Rahmatullah Afghan reports for Pajhwok Afghan News:
The Afghan government-backed High Peace Council has asked the Taliban to present their conditions that could help the peace process move forward, an official said on Friday.
The Taliban have been asked to provide reasonable conditions for entering a dialogue process with the 70-member peace council, Ataullah Ludin, a member of the council said on Friday.
In early June, as many as 1,200 elders and influential people attended the Peace Advisory Jirga in Kabul. The jirga had called for the creation of a council to ensure the reintegration of Taliban and other anti-government elements into society.
The jirga had asked the government and the international community to pave the ground for talks with all disgruntled individuals and groups. It demanded the formation of a peace council to arrange negotiations with militant groups.
The Taliban, who are waging a bloody insurgency, have rejected the peace council.
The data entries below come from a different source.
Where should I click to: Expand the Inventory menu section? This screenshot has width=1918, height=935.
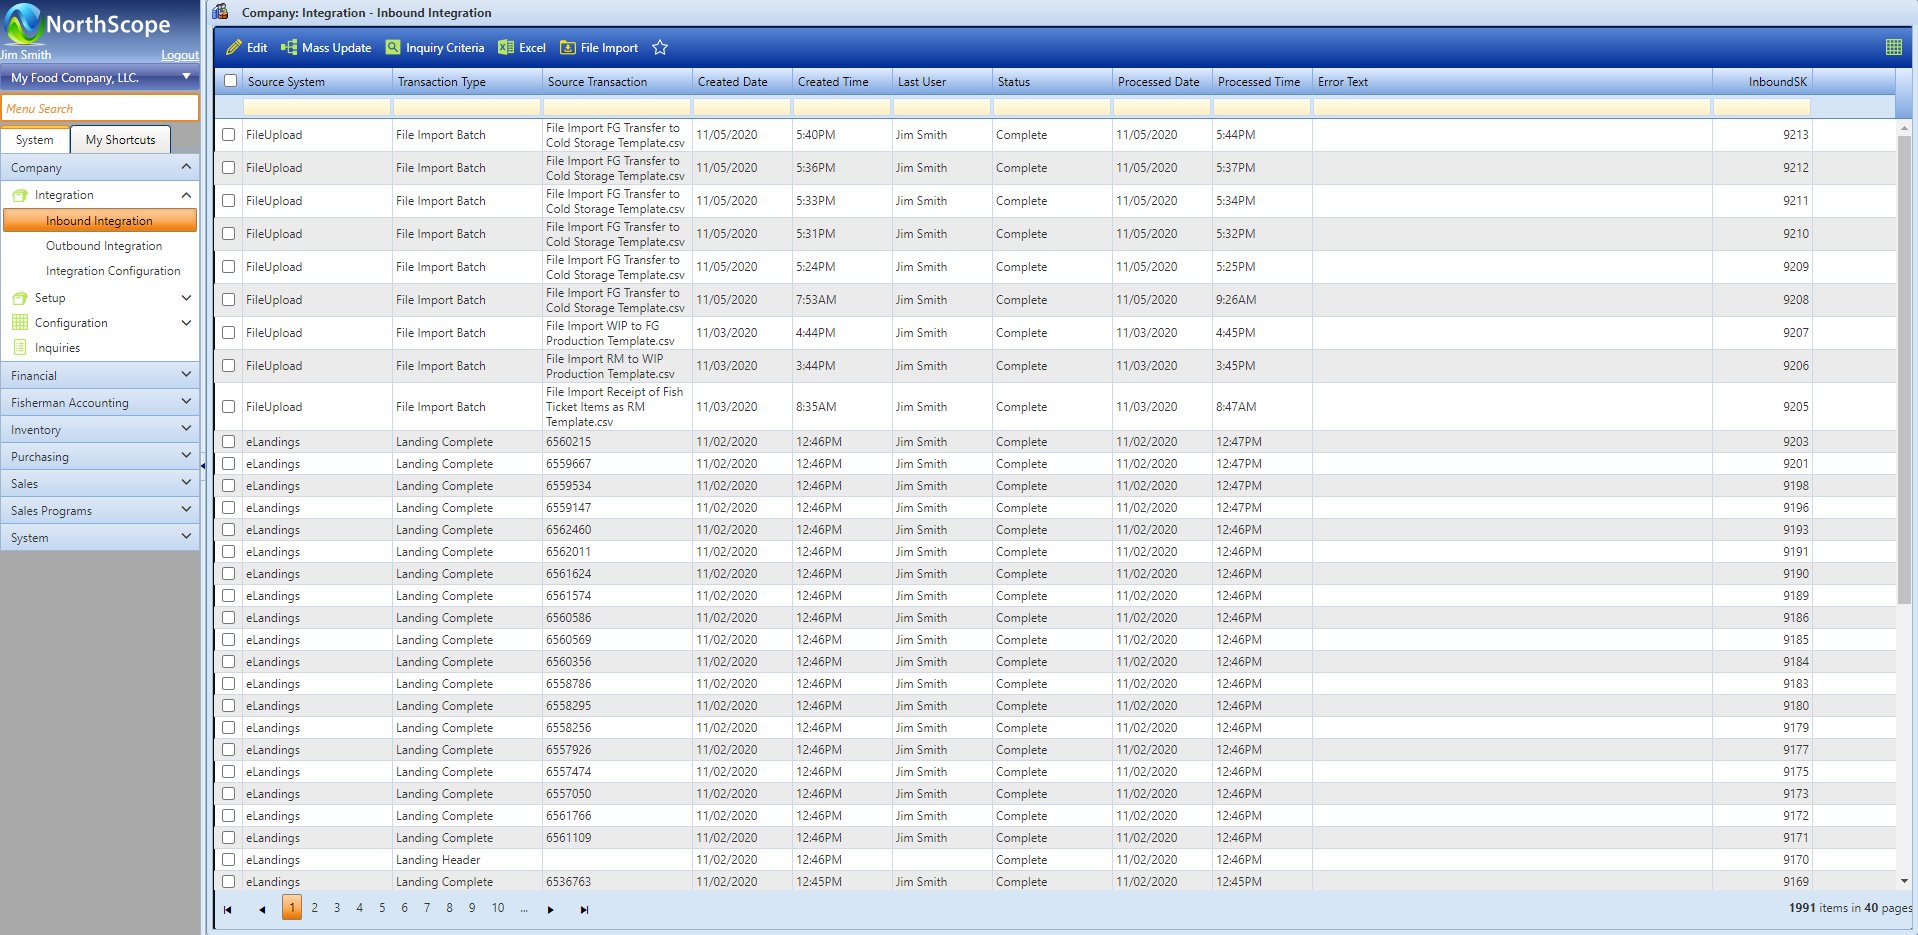(100, 429)
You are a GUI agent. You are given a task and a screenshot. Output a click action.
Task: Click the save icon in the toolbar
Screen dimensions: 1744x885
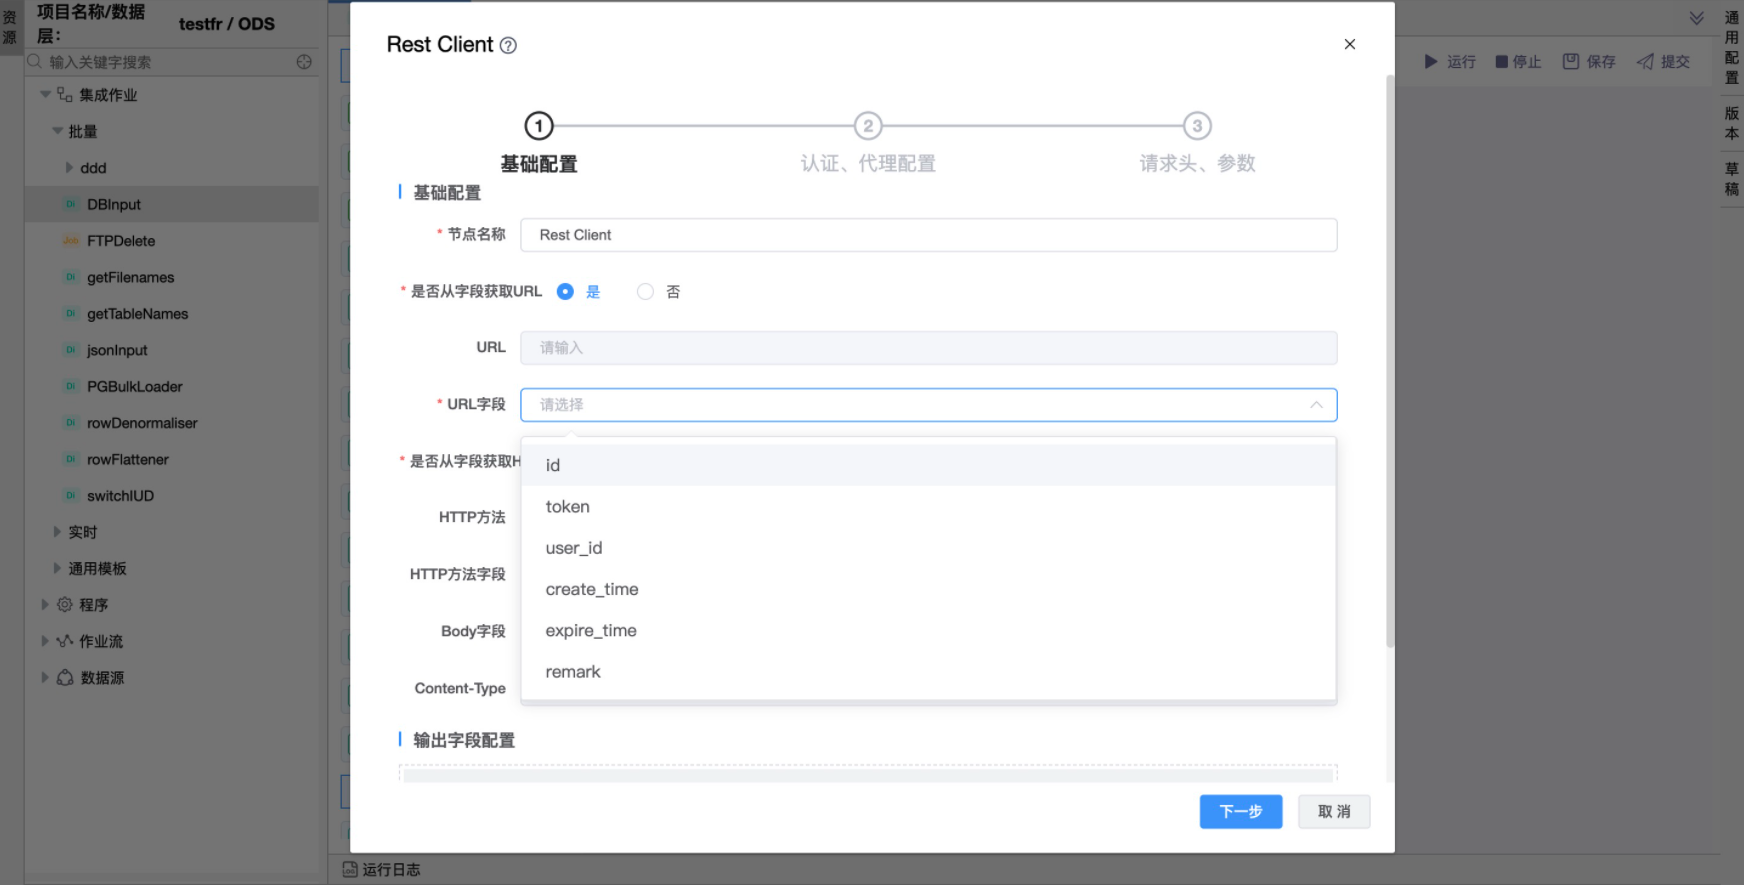(1571, 62)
They have said until foreign soldiers do not leave the country, the group led by Mullah Muhammad Omar, would not talk with the West-baked Afghan government.
Ludin said a delegation representing the Hizb-i-Islami Afghanistan (HIA), the second largest insurgent group led by former prime minister Gulbadin Hekmatyar, had presented a 16-article resolution to President Hamid Karzai.
He said the Taliban should also provide their conditions for talks, asking Afghan officials, NATO soldiers, neighbouring countries and the US to avoid creating obstacles in the way of peace process.
The Obama Administration has ruled out any talks with the Taliban supreme leader, Mullah Muhammad Omar.
"There’s nothing that we know that would suggest that Mullah Omar would qualify,” the State Department spokesman, P J Crowley, told reporters, clarifying the US position on the peace talks.
Ludin expressed concern at Crowley's comments, saying if the US created obstacles, the opposition's resistance would further escalate which would create more problems.
"As the US has failed to achieve its strategic goals, they are rejecting talks with Mullah Muhammad Omar," he said.
On Thursday, the High Council for Peace chairman Borhanuddin Rabbani said the Taliban have some conditions for talks. He said he was convinced that the Taliban were ready for talks and they had not completely rejected the idea of seeking a non-military solution to the war.